We laugh together (I made her laugh so hard at dinner the other night that snot started coming out of her nose and she couldn’t see because her eyes watered so much … Ha! … don’t tell her I told you that), we play together, cry together, face down mountains, and walk through valleys together. We celebrate together, and very often simply want to be next to each other, without saying anything or going anywhere or doing anything specific. We just like being near one another.
We respect each other and serve each other. We are partners in our relationship and we fill in each other’s weaknesses and depend on each other’s strengths. We’ve been on top of the world, and we’ve walked through hell together … and we keep on truckin’.
Yeah, we’ve had our ups and downs, but that’s precisely what we wanted when we started out together: someone to do life with!
I definitely got the better deal! She’s kind, full of grace, beautiful, understanding, and fun. I feel sorry for Holly sometimes because she always has to look at my ugly mug! Ha! It’s like a real-life Beauty and the Beast, but there’s one thing for sure: I’ll do anything for her, and she’ll do anything for me, and we love each other with a fire that burns away anything that would try to come against us. Does that make sense?

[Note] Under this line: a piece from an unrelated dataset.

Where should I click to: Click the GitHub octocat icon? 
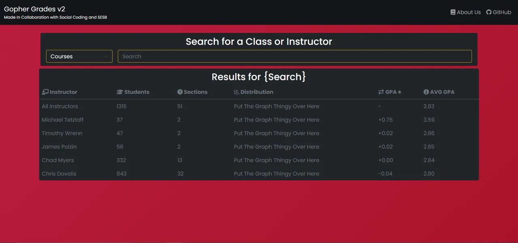click(x=489, y=12)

I think one piece of relationship advice I might have is: LOVE is also spelled T.I.M.E.
Love takes time. It requires it. Time to nurture. Time to care. Time to listen. Time to share. Time to laugh, and time to be sad together. Time doing nothing together, and time to do everything together. Time to figure it out, time to make mistakes, and time to celebrate the good times.
You know how I show my love to my wife and my two sons? Time! I give them my time. I give them a lot more, obviously, but if I can’t give them my time, then I'm not sure the rest of it is worth it. Time is one of the most precious resources we humans have, and when we invest it in another person, it speaks the world to them.
It’s kinda funny. Holly and I never really dated before we got married, but we’ve been dating ever since. Literally! We’ve been going on dates every week since we got married. Every. Dang. Week! We don’t miss it. Even if we have to schedule a different day, we always have that dedicated time together to be alone, talk, listen, have some fun … the most important time in our week is the time we spend with each other.
Time can also teach you when someone isn’t right for you, so keep that in mind too.
Here’s the deal: Lauren, Laurie, Michael, and Holly have each given you some very important things to consider. Listen to them, take what I’ve said too, and work through it. Figure it out, but not all today. Take your time. Get this part of your life right, if nothing else.
If you get this part right, it solves so many other things you will face through the years.
For now, figure out how you’re going to love yourself, and what you need to do to take care of you.
You are unique. You are wanted. You are loved and appreciated.